Preparedness for Your Pets
Before a Disaster
- For public health reasons, many emergency shelters cannot accept pets. Prepare a list of family, friends, boarding facilities, veterinarians, and “pet-friendly” hotels that could shelter your pets in an emergency.
- Include your local animal shelter's number in your list of emergency numbers - they might be able to provide information concerning lost pets during a disaster.
- Pack or purchase a “pet survival kit” for each pet that can be used during a disaster. It should contain a leash, pet food, bottled water, medications, veterinary records, cat litter/pan, can opener, food dishes, first aid kit and a recent photo of your pet.
- Make sure identification tags are up to date and securely fastened to your pet's collar. If possible, attach the address and/or phone number of your evacuation site. Your pet should also get microchipped. If your pet gets lost, his tag or microchip are his ticket home. Make sure you have a current photo of your pet for identification purposes.
- Make sure you have a secure pet carrier, leash or harness for your pet since some pets panic during a disaster and try to run away.
During a Disaster
- Bring your pets inside immediately. Animals have instincts about severe weather changes and will often isolate themselves if they are afraid. Bringing them inside early can stop them from running away. Never leave a pet outside or tied up during a storm.
- Have newspapers, pee pads or a litter box on hand for sanitary purposes. Feed the animals moist or canned food so they will need less water to drink.
- Separate dogs and cats. Even if your dogs and cats normally get along, the anxiety of an emergency situation can cause pets to act irrationally. Keep small pets away from cats and dogs.
- If you evacuate your home, DO NOT LEAVE YOUR PETS BEHIND! Pets will not likely survive on their own, and if they do, you may not be able to find them when you return.

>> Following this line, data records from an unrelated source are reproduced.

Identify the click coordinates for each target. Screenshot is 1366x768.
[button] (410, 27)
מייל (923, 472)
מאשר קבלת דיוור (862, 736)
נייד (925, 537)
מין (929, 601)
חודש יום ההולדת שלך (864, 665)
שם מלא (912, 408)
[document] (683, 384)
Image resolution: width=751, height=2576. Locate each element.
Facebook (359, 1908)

- If there you absolutely have no alternative but to leave your pet at home, there are some precautions you must take, but remember that leaving your pet at home alone can place your animal in great danger! Confine your pet to a safe area inside -- NEVER leave your pet chained outside! Leave them loose inside your home with food and plenty of water. Remove the toilet tank lid, raise the seat and brace the bathroom door open so they can drink. Place a notice outside in a visible area, advising what pets are in the house and where they are located. Provide a phone number where you or a contact can be reached as well as the name and number of your vet.

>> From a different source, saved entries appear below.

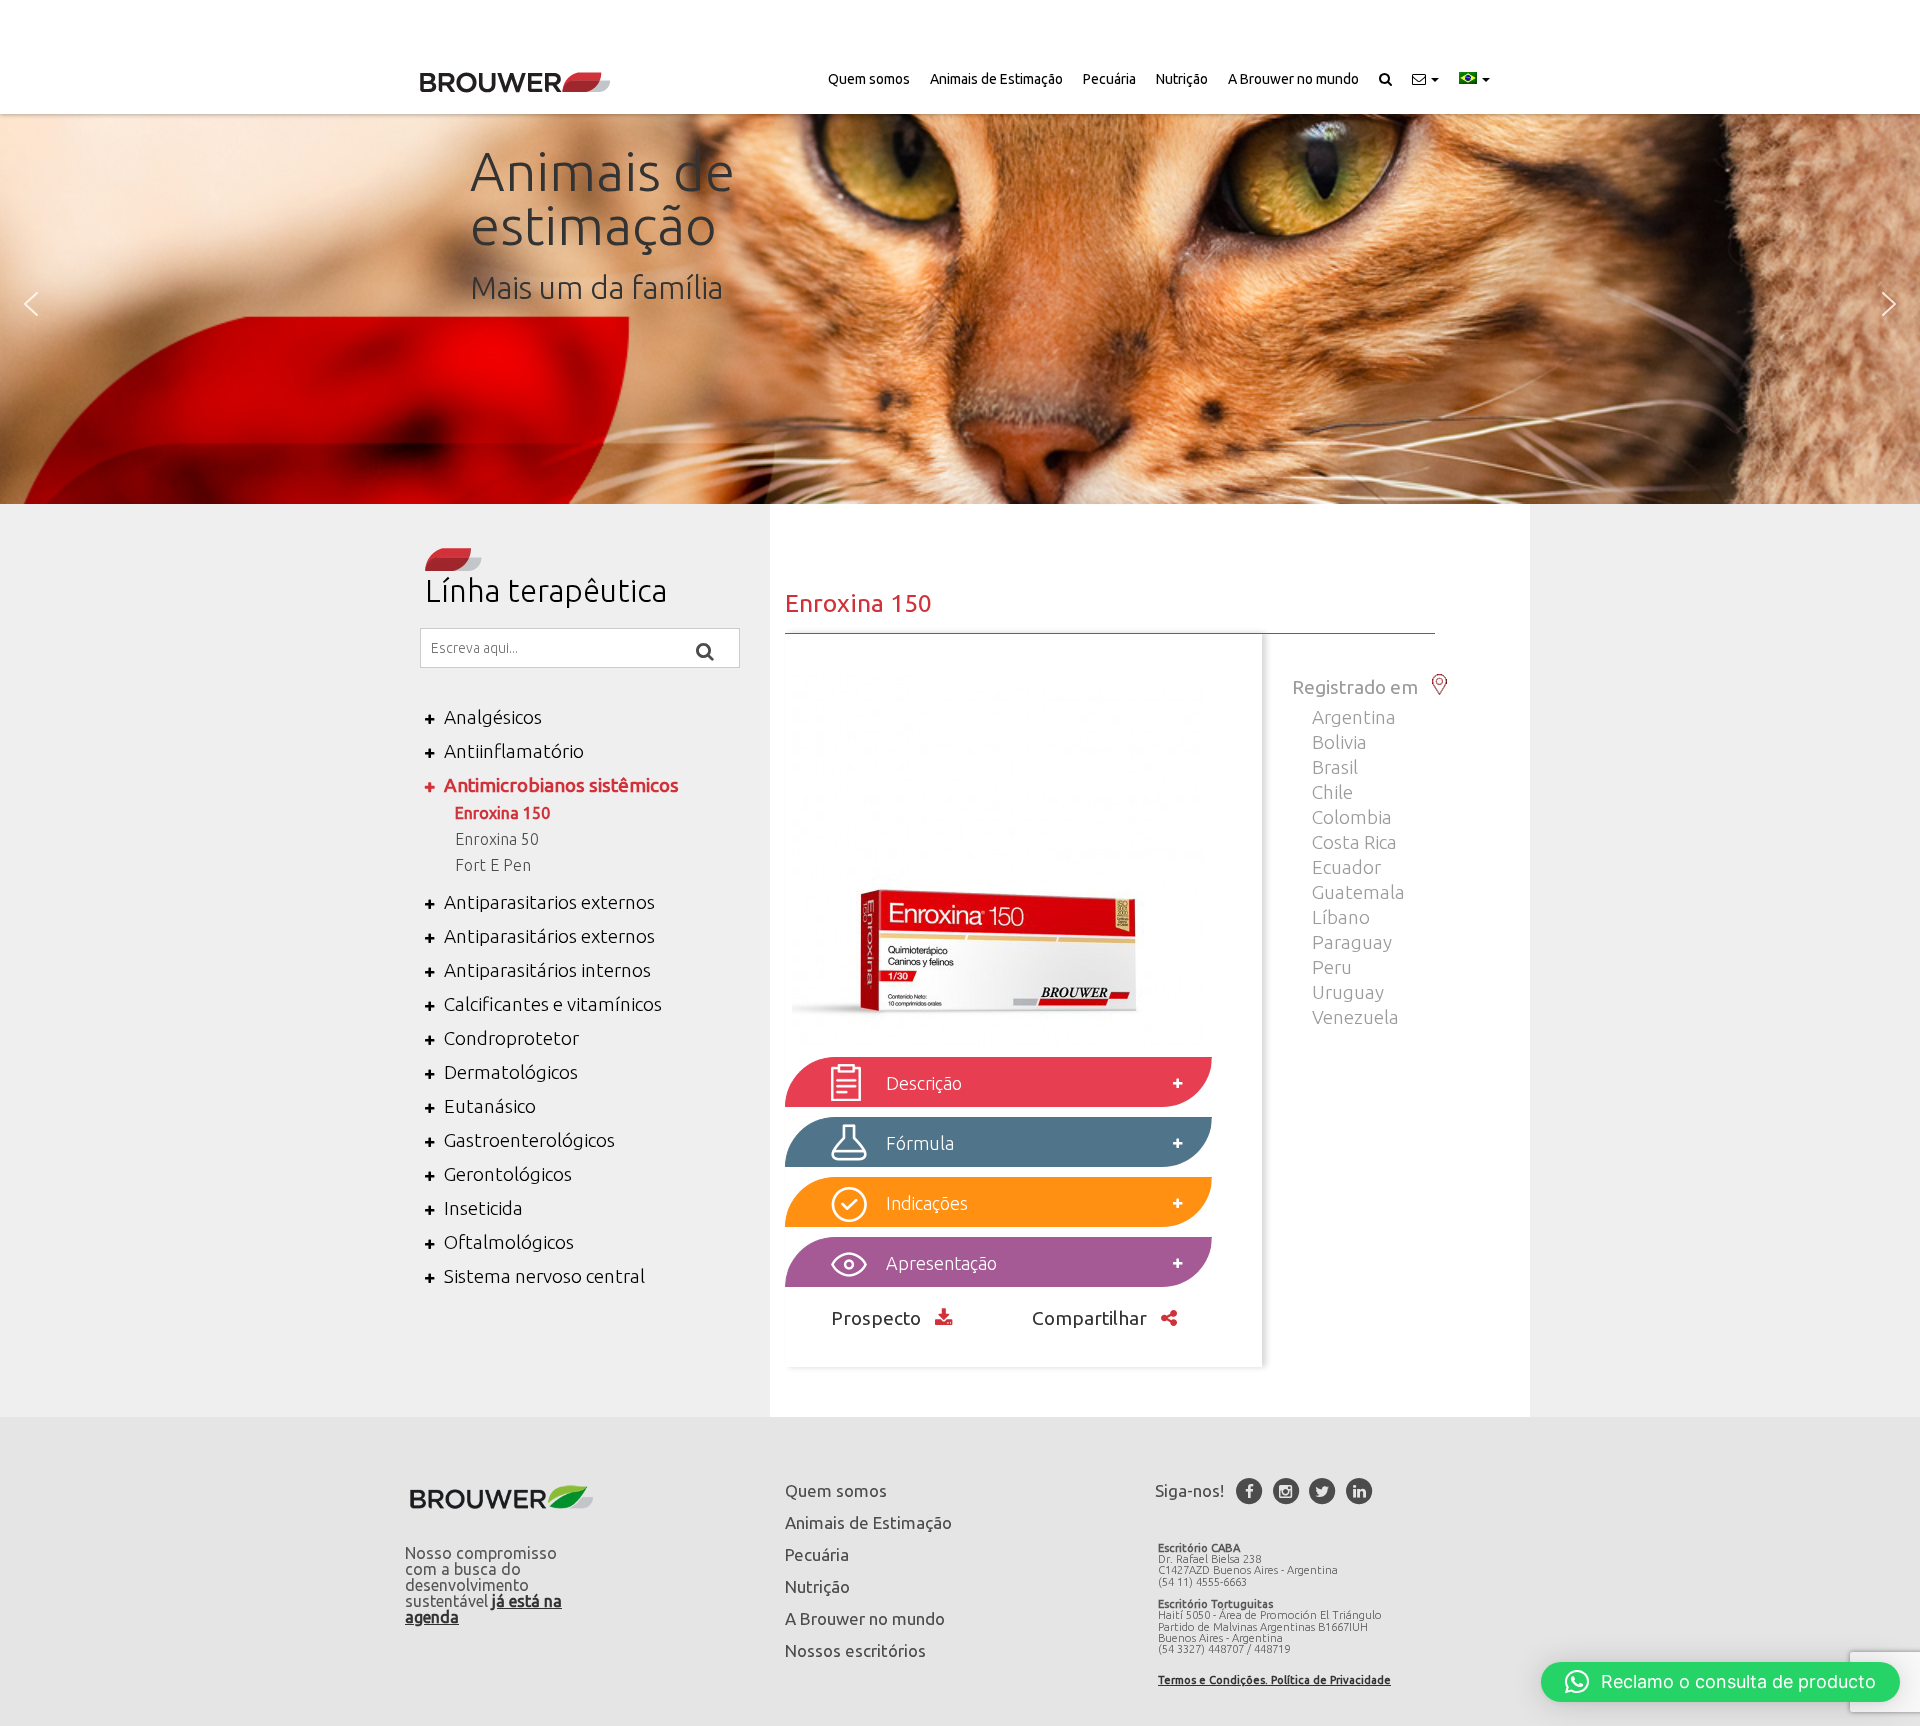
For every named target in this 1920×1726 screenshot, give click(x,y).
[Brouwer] (515, 82)
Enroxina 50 (497, 839)
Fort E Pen (493, 865)
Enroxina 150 (502, 813)
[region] (960, 304)
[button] (1425, 79)
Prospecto (878, 1318)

- In an emergency, you may have to take your birds with you. Talk with your veterinarian or local pet store about special food dispensers that regulate the amount of food a bird is given. Make sure that the bird is caged and the cage is covered by a thin cloth or sheet to provide security and filtered light.
After a Disaster
- If you have to leave town after a disaster, take your pets with you. Pets are unlikely to survive on their own.
- In the first few days after the disaster, leash your pets when they go outside. Always maintain close contact. Familiar scents and landmarks may be altered and your pet may become confused and lost. Also, snakes and other dangerous animals may be brought into the area with flood areas.
- The behavior of your pets may change after an emergency. Normally quiet and friendly pets may become aggressive or defensive. Watch animals closely. Leash dogs and place them in a fenced yard with access to shelter and water.
How to be More Prepared
Your pets are part of your family. Make sure they are prepared with their own survival kits and supplies.